Contributing to SparkDQ

Thank you for your interest in contributing to SparkDQ. This document outlines the process for reporting issues, proposing changes, and submitting pull requests.

Project Scope

SparkDQ provides declarative data quality checks for PySpark workloads. Contributions should align with the project's focus on:

  • Simple, expressive, and testable check definitions
  • Row-level and aggregate-level validations
  • YAML/Pydantic-based configuration with strong test coverage

If you are unsure whether a contribution fits the project's direction, open an issue to discuss it before investing significant effort.

Reporting Issues

Use GitHub Issues to report bugs, request features, or suggest improvements. Before opening a new issue, search existing issues to avoid duplicates.
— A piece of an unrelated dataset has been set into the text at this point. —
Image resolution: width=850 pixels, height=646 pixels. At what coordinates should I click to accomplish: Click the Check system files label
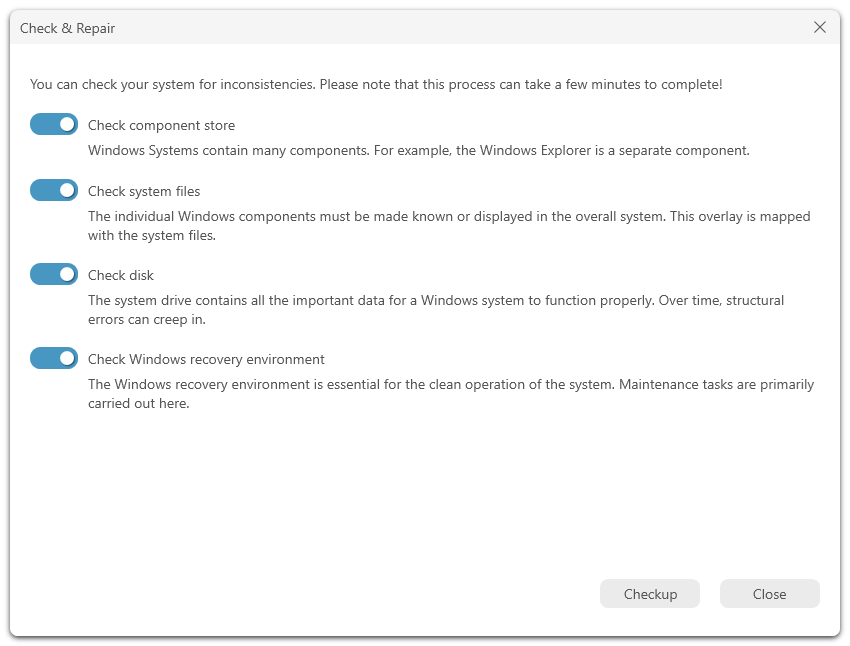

When reporting a bug, include:

  • A minimal reproducible example
  • The Python and PySpark versions in use
  • The full error message or unexpected behavior

Development Workflow

1. Fork and clone the repository

git clone https://github.com/sparkdq-community/sparkdq.git
cd sparkdq

2. Create a feature branch

git checkout -b feature/your-feature-name

3. Install dependencies

Dependencies are managed via uv:

uv sync

4. Implement your changes

Include unit tests for all new functionality. Update the documentation if the change affects public APIs or user-facing behavior.

5. Run the test suite

pytest --cov=sparkdq --cov-report=term-missing

All tests must pass before submitting a pull request.

6. Commit your changes

Follow the Conventional Commits specification:

git commit -m "feat: add null-ratio aggregate check"
git commit -m "fix: handle empty DataFrame in row-level engine"
git commit -m "docs: update custom check implementation guide"

7. Open a pull request

Push your branch and open a pull request against main. In the pull request description, include:

  • A summary of the change and its motivation
  • References to any related issues
  • Notes on testing approach if non-obvious

Code Style

  • Code formatting is enforced via ruff
  • Type annotations are required for all public interfaces
  • Docstrings follow the Google style convention
  • Pull requests should be focused and minimal in scope

Good First Issues

Issues labeled good first issue are suitable entry points for new contributors.